Ректор взглянул на меня с негодованием. Я обратилась к мистрис Финч.
— Мы вынесли утомительную дорогу, — сказала я. — Оскар не привык, как я, к путешествиям. Где его комната?
Мистрис Финч встала, чтобы показать дорогу. Муж ее открыл рот, чтобы вмешаться.
— Предоставьте это мне, — повторила я. — Вы его не понимаете, а я понимаю.
В первый раз в жизни димчорчский папа вынужден был замолчать. Моя смелость в обращении с ним лишила его способности говорить. Я взяла Оскара за руку и сказала:
— Вы утомлены. Идите в вашу комнату. Я приготовлю вам что-нибудь и принесу через несколько минут.
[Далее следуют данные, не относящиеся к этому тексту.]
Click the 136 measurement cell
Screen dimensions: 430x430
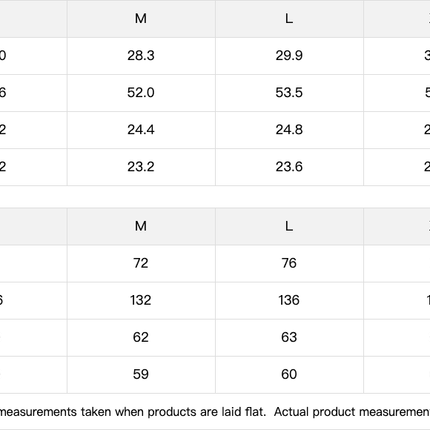289,300
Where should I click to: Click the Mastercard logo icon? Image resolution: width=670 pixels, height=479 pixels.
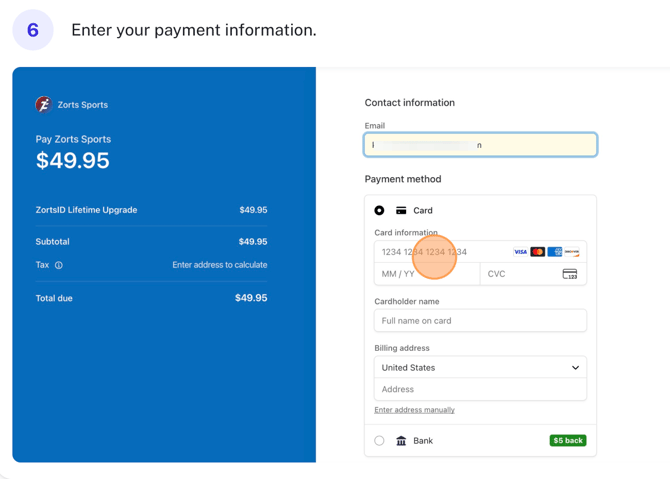pyautogui.click(x=537, y=252)
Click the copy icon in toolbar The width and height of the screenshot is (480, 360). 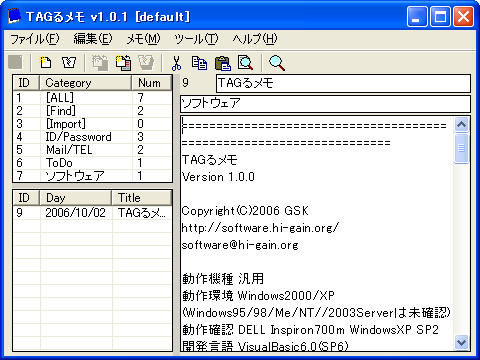[x=199, y=63]
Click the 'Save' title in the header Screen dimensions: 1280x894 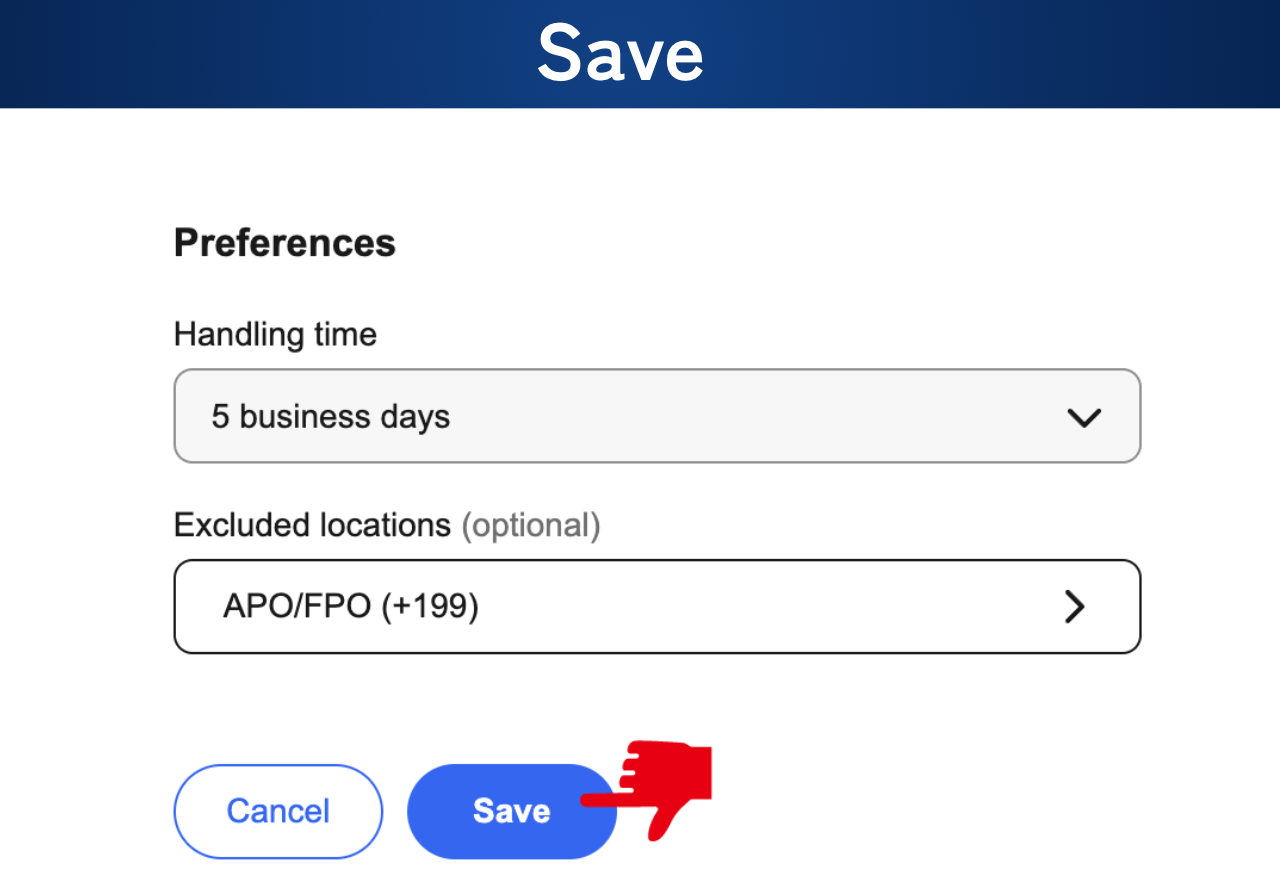620,53
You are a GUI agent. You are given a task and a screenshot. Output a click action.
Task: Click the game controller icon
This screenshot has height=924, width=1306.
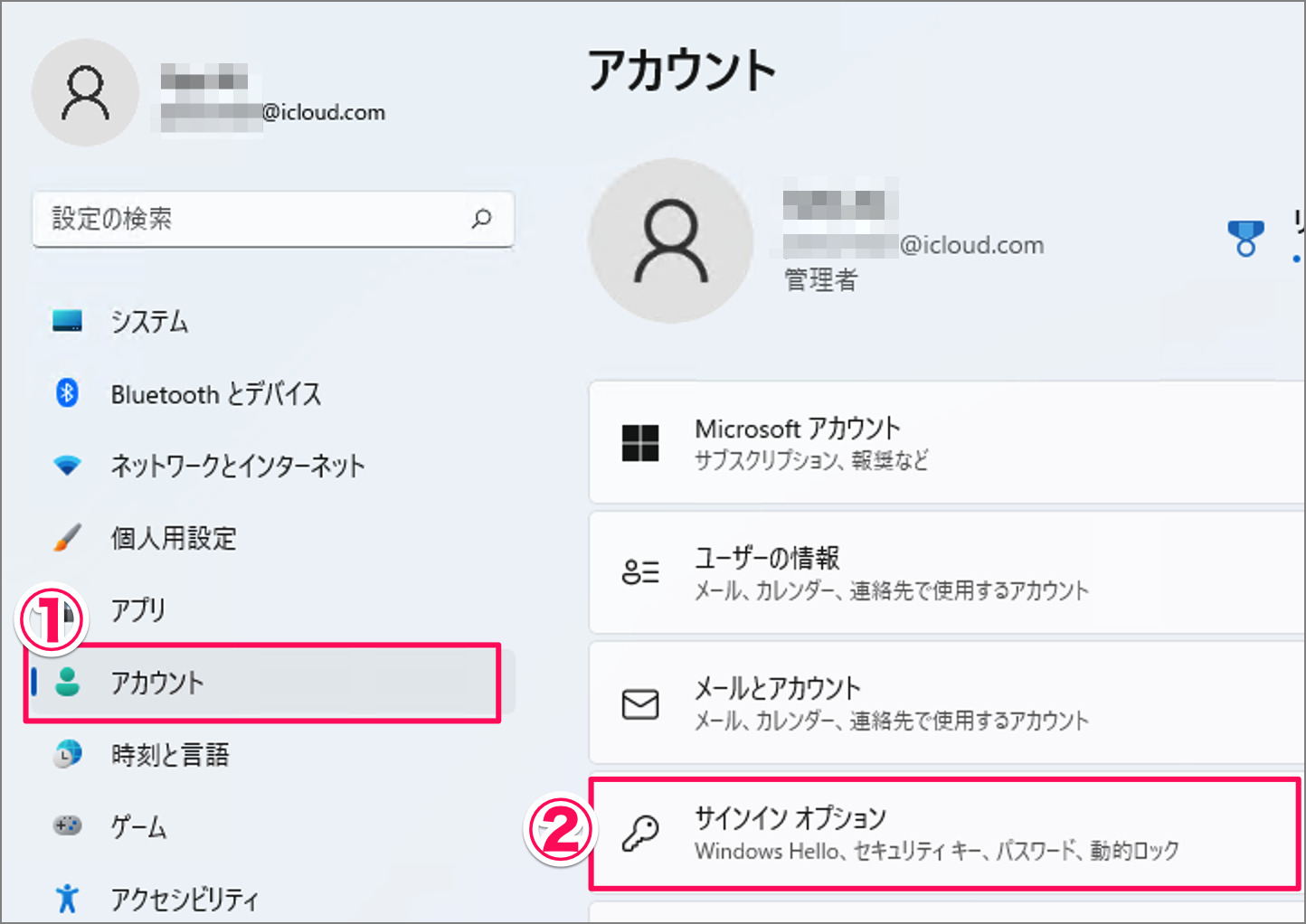pos(67,825)
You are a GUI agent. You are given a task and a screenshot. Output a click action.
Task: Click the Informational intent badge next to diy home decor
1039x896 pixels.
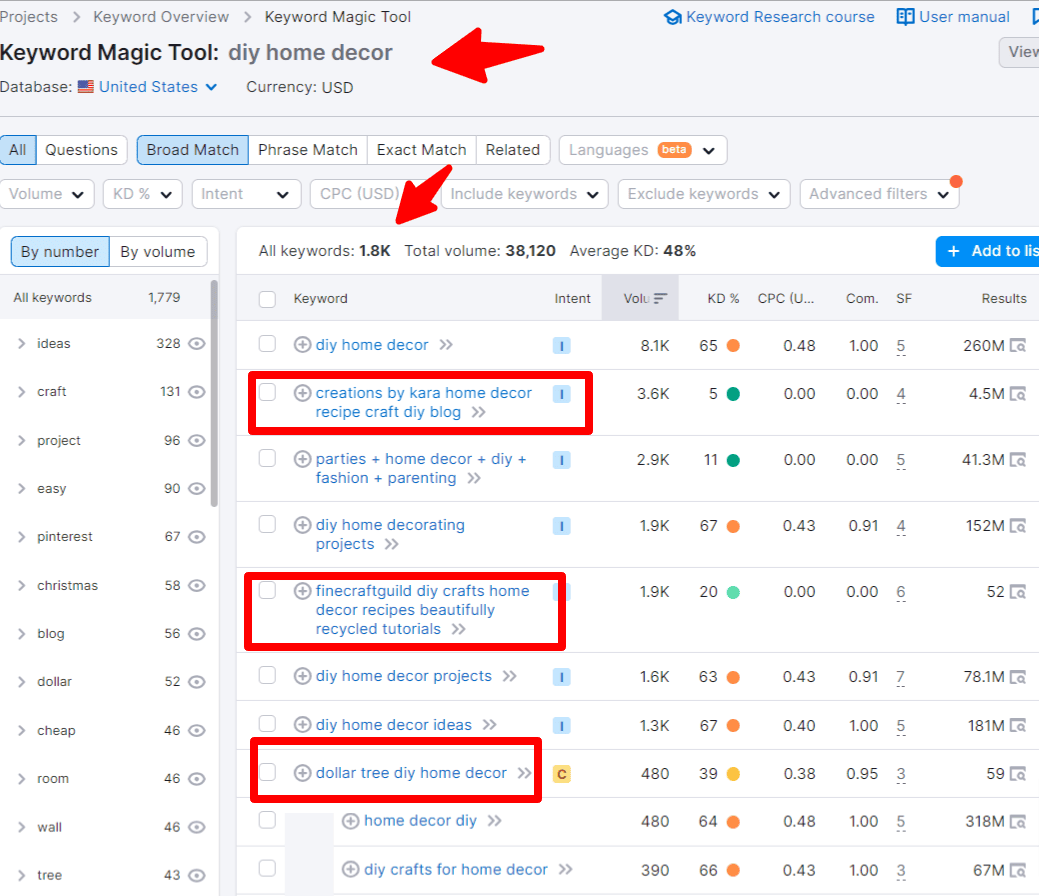(561, 345)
Он не взглянул на меня, не ответил мне, он молча повернулся и пошел за мистрис Финч. Я взяла с буфета, где стоял приготовленный для нас ужин, все необходимое, вскипятила воду в чайнике, приготовила мой подкрепляющий напиток и направилась к двери, сопровождаемая с начала до конца, куда бы я ни двинулась, изумленным, уничтожающим взглядом Финча. Минута, когда я отворила дверь, была мгновением, когда ректор опомнился.
— Позвольте спросить, мадам Пратолунго, — сказал он высокомерно, — в качестве кого находитесь вы здесь?
— В качестве друга Оскара, — отвечала я. — Завтра вы освободитесь от нас обоих.
И хлопнув дверью, я пошла наверх. Если б я была женой мистера Финча, то, кажется, сумела бы сделать его сносным человеком.
Мистрис Финч встретила меня в коридоре и указала комнату Оскара. Я застала его беспокойно шагающим взад и вперед. Первые его вопросы относились к письму. Я решила не касаться этого печального предмета до следующего утра и хотела переменить тему разговора. Напрасно. Оскар настоял, чтоб я ответила ему немедленно.
— Я не хочу прочесть письмо, — сказал он. — Я хочу только знать, что там сказано о Луцилле.
— Все, что там сказано о ней, может быть выражено следующими словами: Луцилла в безопасности.
Оскар схватил мою руку и устремил на меня пытливый взгляд.
— Где? — спросил он. — С ним?
— У его замужней родственницы.
Он выпустил мою руку и подумал с минуту.
— У нашей родственницы в Сиденгаме! — воскликнул он.
— Вы знаете дом?
— Знаю.
— Мы отправимся туда завтра. Пусть это будет вам утешением на ночь. Отдохните.
Я протянула ему руку. Он взял ее машинально, погруженный в свои думы.
— Не сказал ли я внизу какой-нибудь глупости? — спросил Оскар внезапно, устремив на меня странный, подозрительный взгляд.
— Вы были вне себя, — сказала я спокойно. — Никто не заметил.
— Вы вполне уверены?
— Вполне уверена. Прощайте.
Я вышла из комнаты, чувствуя то же самое, что чувствовала на марсельской станции. Я была недовольна им. Поведение Оскара казалось мне странным.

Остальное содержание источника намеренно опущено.